* AUFGABENSTELLUNG
Gib bitte aus den Datensätzen die Zeilen von der Zeile mit „Describe the element at coordinates (140, 225)“ bis zur Zeile mit „filter-widget-select: None is“ unverändert wieder, beide Zeilen eingeschlossen.

* EINGABEDATENSÄTZE

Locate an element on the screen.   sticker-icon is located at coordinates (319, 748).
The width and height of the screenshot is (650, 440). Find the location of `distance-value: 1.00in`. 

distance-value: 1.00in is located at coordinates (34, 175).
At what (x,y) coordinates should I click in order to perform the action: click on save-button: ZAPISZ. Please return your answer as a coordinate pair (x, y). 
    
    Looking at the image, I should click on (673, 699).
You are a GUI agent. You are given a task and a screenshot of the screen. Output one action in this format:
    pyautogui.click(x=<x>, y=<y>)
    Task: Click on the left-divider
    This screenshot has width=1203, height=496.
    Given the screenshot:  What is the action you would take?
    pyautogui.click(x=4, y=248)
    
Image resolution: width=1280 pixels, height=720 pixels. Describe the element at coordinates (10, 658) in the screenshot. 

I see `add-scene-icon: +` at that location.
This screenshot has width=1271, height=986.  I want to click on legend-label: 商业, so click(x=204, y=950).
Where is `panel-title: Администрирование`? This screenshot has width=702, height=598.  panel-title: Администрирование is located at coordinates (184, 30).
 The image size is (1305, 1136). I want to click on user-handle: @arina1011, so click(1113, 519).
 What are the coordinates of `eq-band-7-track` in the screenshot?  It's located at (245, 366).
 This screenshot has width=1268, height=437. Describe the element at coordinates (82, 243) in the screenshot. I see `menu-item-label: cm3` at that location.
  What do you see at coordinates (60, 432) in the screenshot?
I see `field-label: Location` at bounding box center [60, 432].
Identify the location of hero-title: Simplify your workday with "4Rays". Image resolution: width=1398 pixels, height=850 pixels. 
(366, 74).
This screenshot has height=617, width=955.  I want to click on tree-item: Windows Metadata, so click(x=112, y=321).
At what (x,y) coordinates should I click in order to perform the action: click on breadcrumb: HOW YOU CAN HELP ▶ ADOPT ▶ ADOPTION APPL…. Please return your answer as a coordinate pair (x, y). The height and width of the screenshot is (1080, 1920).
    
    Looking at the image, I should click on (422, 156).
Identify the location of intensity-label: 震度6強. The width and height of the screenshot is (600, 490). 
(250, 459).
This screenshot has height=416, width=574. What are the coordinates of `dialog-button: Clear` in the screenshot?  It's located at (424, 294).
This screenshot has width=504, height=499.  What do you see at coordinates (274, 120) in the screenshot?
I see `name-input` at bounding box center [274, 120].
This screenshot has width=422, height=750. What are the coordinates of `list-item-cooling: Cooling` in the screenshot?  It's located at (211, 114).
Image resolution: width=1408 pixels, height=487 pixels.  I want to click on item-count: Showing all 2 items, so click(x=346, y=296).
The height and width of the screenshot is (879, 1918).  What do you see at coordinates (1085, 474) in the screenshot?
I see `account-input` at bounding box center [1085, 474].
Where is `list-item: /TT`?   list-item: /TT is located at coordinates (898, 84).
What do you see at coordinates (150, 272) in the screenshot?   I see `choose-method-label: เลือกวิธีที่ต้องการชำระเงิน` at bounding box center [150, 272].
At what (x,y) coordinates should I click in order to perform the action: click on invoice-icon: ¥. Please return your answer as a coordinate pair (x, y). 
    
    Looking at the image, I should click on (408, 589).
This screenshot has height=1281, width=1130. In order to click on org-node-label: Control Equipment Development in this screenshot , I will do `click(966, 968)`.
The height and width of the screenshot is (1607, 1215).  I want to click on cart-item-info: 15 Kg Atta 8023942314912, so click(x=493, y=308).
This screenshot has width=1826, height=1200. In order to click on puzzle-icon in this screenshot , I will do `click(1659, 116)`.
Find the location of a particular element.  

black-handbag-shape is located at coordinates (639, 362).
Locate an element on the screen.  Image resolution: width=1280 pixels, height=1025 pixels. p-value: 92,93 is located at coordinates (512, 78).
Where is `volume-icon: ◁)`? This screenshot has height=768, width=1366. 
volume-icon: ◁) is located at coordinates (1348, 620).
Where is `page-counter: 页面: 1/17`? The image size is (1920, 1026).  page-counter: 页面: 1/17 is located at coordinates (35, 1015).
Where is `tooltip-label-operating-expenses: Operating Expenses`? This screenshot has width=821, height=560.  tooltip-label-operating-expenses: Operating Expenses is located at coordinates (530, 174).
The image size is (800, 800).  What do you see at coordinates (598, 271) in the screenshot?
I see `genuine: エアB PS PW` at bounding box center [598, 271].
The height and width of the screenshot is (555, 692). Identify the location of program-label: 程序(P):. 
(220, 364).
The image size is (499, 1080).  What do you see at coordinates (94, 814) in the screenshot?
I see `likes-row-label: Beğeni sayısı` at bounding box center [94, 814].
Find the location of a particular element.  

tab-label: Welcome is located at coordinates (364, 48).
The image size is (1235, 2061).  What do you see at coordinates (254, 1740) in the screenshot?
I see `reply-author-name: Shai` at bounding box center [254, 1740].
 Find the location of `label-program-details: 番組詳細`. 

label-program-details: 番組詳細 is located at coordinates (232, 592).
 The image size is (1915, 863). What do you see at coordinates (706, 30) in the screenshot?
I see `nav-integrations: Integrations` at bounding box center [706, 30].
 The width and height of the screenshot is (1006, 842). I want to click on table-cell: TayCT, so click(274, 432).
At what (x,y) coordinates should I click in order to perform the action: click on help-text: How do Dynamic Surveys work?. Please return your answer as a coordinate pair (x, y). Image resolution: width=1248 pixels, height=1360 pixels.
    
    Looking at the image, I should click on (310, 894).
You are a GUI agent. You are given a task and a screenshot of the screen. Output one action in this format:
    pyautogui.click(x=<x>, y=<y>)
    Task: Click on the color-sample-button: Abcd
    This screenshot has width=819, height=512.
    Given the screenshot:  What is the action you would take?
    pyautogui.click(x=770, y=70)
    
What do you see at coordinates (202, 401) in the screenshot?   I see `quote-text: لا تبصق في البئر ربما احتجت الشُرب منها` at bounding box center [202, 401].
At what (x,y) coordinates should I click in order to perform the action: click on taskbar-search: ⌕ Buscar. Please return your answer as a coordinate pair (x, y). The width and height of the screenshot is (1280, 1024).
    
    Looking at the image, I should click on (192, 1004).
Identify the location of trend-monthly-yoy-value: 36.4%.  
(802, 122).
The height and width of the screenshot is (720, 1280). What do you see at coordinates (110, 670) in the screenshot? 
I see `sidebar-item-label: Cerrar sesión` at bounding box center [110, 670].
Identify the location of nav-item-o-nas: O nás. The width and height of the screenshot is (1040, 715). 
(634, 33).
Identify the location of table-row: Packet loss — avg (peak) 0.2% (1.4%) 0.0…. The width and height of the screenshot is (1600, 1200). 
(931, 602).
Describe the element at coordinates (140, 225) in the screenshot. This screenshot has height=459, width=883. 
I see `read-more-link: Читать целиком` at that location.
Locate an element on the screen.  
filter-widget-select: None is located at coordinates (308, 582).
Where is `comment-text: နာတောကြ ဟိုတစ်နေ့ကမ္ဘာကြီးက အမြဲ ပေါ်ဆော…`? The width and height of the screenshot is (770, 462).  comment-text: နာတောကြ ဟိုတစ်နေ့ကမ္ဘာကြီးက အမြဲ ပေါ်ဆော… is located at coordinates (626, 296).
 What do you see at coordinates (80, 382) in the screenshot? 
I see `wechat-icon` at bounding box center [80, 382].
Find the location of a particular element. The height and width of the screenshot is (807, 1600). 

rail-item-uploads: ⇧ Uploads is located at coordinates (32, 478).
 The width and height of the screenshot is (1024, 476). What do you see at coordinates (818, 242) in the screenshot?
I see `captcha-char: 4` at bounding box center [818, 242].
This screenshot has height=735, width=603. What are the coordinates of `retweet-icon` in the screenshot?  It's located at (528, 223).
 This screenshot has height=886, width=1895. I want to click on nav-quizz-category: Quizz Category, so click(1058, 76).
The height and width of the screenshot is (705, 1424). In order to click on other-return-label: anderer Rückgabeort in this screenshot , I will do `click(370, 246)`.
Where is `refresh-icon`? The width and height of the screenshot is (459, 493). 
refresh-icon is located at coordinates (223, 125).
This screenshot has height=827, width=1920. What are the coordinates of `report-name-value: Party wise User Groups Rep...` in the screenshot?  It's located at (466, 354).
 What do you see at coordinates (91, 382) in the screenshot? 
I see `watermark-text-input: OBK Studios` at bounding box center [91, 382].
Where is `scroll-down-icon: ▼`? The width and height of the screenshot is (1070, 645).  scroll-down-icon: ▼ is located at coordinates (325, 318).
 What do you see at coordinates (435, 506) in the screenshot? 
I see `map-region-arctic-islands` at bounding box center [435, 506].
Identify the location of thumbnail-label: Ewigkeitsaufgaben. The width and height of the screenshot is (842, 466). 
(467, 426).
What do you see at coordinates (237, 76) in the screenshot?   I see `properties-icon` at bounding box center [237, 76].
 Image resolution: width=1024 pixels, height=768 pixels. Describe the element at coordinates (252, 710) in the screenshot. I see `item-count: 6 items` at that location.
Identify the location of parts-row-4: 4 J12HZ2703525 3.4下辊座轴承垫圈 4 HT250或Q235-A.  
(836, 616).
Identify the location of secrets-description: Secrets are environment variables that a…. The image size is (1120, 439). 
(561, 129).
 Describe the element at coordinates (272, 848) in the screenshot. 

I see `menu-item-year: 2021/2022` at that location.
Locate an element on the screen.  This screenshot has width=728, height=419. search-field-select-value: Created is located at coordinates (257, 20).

* ANTWORT
Describe the element at coordinates (140, 225) in the screenshot. This screenshot has height=459, width=883. 
I see `read-more-link: Читать целиком` at that location.
Locate an element on the screen.  
filter-widget-select: None is located at coordinates (308, 582).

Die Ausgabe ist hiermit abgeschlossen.